Air conditioners are designed to endure elements, like rain and snow. However, if your outdoor air conditioner is submerged in standing water from a long downpour, this might severely damage the electrical components inside. Your AC unit is most likely to get damaged if the floodwater reaches a foot deep. Still, if the system has flooded at all, reach out to R & M Climate Control Service Experts at 865-229-6176 for an air conditioning inspection.
If bad flooding has occurred or is likely to occur, follow these steps to avoid damaging your HVAC system or creating dangerous operating conditions.
Don’t cover your air conditioner with a heavy cloth. A plastic sheet won’t protect it from water. Instead, it will bring moisture inside, lead to rust, cause mold growth and give critters an area to hide.
If you are in a flood-prone spot, consider moving your air conditioner on an elevated stand. This elevates the machinery above possible floodwaters and can save you hassle and expense after the next downpour.

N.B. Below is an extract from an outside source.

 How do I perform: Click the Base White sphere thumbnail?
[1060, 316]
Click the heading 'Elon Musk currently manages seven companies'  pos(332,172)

Another approach to care for your air conditioning unit is to install a retaining wall around it. This option can stop air conditioner flooding, even as water collects around it. Similarly, you can place sandbags around the system when you know a storm is coming.

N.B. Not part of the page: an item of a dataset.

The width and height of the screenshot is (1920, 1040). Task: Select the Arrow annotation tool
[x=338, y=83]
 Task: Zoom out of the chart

If hail is predicted, you can lay pieces of plywood across the top of the air conditioner to protect it from hail damage. Weigh the plywood down securely with stones or bricks in case the wind begins gusting.
Don’t turn on your air conditioner while it’s flooded with water. Doing so may lead to an electrical shock hazard or even destroy the internal system components.
To avoid these issues, disconnect the power to the air conditioner and thermostat. The quickest method for accomplishing this is to find the HVAC and thermostat breakers in your junction box and flip them to the “off” position. If you require assistance, call an air conditioning service company like R & M Climate Control Service Experts.
Once the rain subsides, you want your air conditioner to dry out swiftly. Remove standing water, if possible, and remove any debris from the immediate area.
Don’t turn on the air conditioner until it has been reviewed by an HVAC technician. Even after it has dried out, running flood-damaged equipment can pose the same hazards as using the air conditioning while it’s still submerged in water. Some issues require days or weeks to begin showing symptoms, so it’s smart to keep your unit turned off until you get the all-clear from an HVAC tech.
While you wait for your technician to arrive, review your homeowner’s insurance policy to see if flood damage protects your outdoor cooling system. If so, take pictures of the damage and present your claim as soon as possible. If you don’t have flood insurance, you might still be covered if the unit has sustained wind or hail damage.